Au cœur de la polémique, le groupe RN de Marseille, récemment scindé en deux ; rien de finalement extravagant, même s’agissant du seul conseil municipal détenu par ce parti en une grande ville, avec Nice, ville tout aussi turbulente. Parmi ces élus, Sophie Grech apporte son parrainage à Éric Zemmour plutôt qu’à Marine Le Pen tandis que Stéphane Ravier, ponte lepéniste local, même s'il a chaleureusement accueilli le premier dans la cité phocéenne, continue de réserver sa précieuse signature à la seconde.

Et depuis, c’est le psychodrame, chacun se renvoyant la responsabilité de cette défection. Pour Stéphane Ravier, interrogé par Valeurs actuelles, ce 4 février : « Ce n’est pas quelque chose d’extraordinaire. Le maire de Marseille, par exemple, possède une majorité avec des communistes qui ont un candidat à la présidentielle, des Insoumis qui ont un candidat à la présidentielle et des Verts qui ont formé un groupe mais qui appartiennent toujours à la majorité. On peut aussi parler de Renaud Muselier, dont la majorité va du PS à LR en passant par les macronistes. » Voilà qui peut s’entendre.
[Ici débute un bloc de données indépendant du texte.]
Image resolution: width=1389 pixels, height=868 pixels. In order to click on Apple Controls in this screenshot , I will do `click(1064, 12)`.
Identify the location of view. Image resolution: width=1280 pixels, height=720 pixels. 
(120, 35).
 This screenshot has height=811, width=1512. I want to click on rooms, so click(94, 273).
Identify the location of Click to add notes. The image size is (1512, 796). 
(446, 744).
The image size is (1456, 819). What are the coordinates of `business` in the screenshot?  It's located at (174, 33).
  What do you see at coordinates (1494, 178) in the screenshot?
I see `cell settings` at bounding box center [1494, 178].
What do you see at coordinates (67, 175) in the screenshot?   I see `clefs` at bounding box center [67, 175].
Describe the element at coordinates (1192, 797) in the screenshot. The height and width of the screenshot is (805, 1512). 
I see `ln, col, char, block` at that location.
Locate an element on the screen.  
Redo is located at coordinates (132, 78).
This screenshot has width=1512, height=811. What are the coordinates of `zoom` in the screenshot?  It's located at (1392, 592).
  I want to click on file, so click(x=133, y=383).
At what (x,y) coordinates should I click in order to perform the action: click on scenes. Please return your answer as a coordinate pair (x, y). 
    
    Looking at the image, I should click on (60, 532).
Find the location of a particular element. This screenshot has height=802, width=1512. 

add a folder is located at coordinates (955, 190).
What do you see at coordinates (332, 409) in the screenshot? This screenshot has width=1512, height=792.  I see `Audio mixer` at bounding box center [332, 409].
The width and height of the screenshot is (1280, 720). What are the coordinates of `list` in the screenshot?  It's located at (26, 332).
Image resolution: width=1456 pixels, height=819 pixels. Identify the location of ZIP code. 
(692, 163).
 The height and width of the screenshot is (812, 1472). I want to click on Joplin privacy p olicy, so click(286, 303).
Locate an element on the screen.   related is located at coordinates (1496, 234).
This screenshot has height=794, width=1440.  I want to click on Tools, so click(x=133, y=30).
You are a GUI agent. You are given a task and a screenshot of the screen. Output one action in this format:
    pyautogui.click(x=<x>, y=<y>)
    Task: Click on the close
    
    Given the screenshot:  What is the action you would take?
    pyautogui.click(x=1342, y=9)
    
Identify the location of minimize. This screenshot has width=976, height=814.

De son côté, Frank Allisio, lui aussi élu lepéniste et désormais très en froid avec Stéphane Ravier, l’unique sénateur RN avec lequel il siège au conseil municipal, affirme : « En restant dans le groupe, on cautionnait que certains revendiquent d’être des soutiens d’Éric Zemmour. C’est impossible et incompréhensible pour nos militants. Nous n’avons pas deux candidats à la présidentielle, nous n’avons pas deux parrainages, nous n’avons pas deux paroles à donner. » Voilà qui peut aussi s’entendre.

À ceux de nos lecteurs susceptibles de se désespérer de la guerre larvée que se mènent Éric Zemmour et Marine Le Pen, qu’il nous soit permis de rappeler ces quelques menus détails.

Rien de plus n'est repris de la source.